▶ [WHAT THIS TASK INVOLVES]
Return the full set of records, matching them character for character.

Saved entries
***

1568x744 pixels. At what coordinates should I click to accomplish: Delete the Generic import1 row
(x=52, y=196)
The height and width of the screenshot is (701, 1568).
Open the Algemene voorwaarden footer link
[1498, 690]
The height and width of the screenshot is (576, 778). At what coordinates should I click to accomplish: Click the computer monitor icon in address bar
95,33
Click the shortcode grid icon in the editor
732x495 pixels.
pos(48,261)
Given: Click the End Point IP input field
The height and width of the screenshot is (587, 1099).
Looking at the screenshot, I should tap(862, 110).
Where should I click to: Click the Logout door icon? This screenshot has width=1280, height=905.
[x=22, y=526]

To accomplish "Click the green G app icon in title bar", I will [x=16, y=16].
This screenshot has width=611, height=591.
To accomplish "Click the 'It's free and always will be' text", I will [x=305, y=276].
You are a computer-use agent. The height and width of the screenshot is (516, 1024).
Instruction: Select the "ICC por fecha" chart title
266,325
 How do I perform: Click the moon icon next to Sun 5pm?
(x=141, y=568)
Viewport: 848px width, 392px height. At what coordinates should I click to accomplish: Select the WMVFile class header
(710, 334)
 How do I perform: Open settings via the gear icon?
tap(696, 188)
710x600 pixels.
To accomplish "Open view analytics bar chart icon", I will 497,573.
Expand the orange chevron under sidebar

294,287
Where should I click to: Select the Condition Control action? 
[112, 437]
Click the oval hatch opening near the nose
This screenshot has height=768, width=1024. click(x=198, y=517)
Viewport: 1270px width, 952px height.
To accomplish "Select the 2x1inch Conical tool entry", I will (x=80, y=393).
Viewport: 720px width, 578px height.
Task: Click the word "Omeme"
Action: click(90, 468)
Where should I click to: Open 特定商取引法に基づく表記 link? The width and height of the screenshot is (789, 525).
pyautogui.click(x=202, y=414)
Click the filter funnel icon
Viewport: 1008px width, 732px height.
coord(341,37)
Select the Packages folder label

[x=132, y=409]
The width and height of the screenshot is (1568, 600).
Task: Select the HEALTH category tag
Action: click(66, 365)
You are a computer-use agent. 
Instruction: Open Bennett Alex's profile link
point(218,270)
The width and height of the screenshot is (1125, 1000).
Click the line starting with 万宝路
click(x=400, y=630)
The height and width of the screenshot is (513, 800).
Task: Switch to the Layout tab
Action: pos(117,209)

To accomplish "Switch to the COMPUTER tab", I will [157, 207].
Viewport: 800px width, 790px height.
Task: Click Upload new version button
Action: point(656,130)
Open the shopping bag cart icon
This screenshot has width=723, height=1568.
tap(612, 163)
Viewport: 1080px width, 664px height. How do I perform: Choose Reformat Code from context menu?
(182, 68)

***

▶ [ANSWER SECTION]
1568x744 pixels. At what coordinates should I click to accomplish: Delete the Generic import1 row
(x=52, y=196)
The height and width of the screenshot is (701, 1568).
Open the Algemene voorwaarden footer link
[1498, 690]
The height and width of the screenshot is (576, 778). At what coordinates should I click to accomplish: Click the computer monitor icon in address bar
95,33
Click the shortcode grid icon in the editor
732x495 pixels.
pos(48,261)
Given: Click the End Point IP input field
The height and width of the screenshot is (587, 1099).
Looking at the screenshot, I should tap(862, 110).
Where should I click to: Click the Logout door icon? This screenshot has width=1280, height=905.
[x=22, y=526]

To accomplish "Click the green G app icon in title bar", I will [x=16, y=16].
This screenshot has width=611, height=591.
To accomplish "Click the 'It's free and always will be' text", I will [x=305, y=276].
You are a computer-use agent. The height and width of the screenshot is (516, 1024).
Instruction: Select the "ICC por fecha" chart title
266,325
 How do I perform: Click the moon icon next to Sun 5pm?
(x=141, y=568)
Viewport: 848px width, 392px height. At what coordinates should I click to accomplish: Select the WMVFile class header
(710, 334)
 How do I perform: Open settings via the gear icon?
tap(696, 188)
710x600 pixels.
To accomplish "Open view analytics bar chart icon", I will 497,573.
Expand the orange chevron under sidebar

294,287
Where should I click to: Select the Condition Control action? 
[112, 437]
Click the oval hatch opening near the nose
This screenshot has height=768, width=1024. click(x=198, y=517)
Viewport: 1270px width, 952px height.
To accomplish "Select the 2x1inch Conical tool entry", I will (x=80, y=393).
Viewport: 720px width, 578px height.
Task: Click the word "Omeme"
Action: click(90, 468)
Where should I click to: Open 特定商取引法に基づく表記 link? The width and height of the screenshot is (789, 525).
pyautogui.click(x=202, y=414)
Click the filter funnel icon
Viewport: 1008px width, 732px height.
coord(341,37)
Select the Packages folder label

[x=132, y=409]
The width and height of the screenshot is (1568, 600).
Task: Select the HEALTH category tag
Action: click(66, 365)
You are a computer-use agent. 
Instruction: Open Bennett Alex's profile link
point(218,270)
The width and height of the screenshot is (1125, 1000).
Click the line starting with 万宝路
click(x=400, y=630)
The height and width of the screenshot is (513, 800).
Task: Switch to the Layout tab
Action: pos(117,209)

To accomplish "Switch to the COMPUTER tab", I will [157, 207].
Viewport: 800px width, 790px height.
Task: Click Upload new version button
Action: point(656,130)
Open the shopping bag cart icon
This screenshot has width=723, height=1568.
tap(612, 163)
Viewport: 1080px width, 664px height. How do I perform: Choose Reformat Code from context menu?
(182, 68)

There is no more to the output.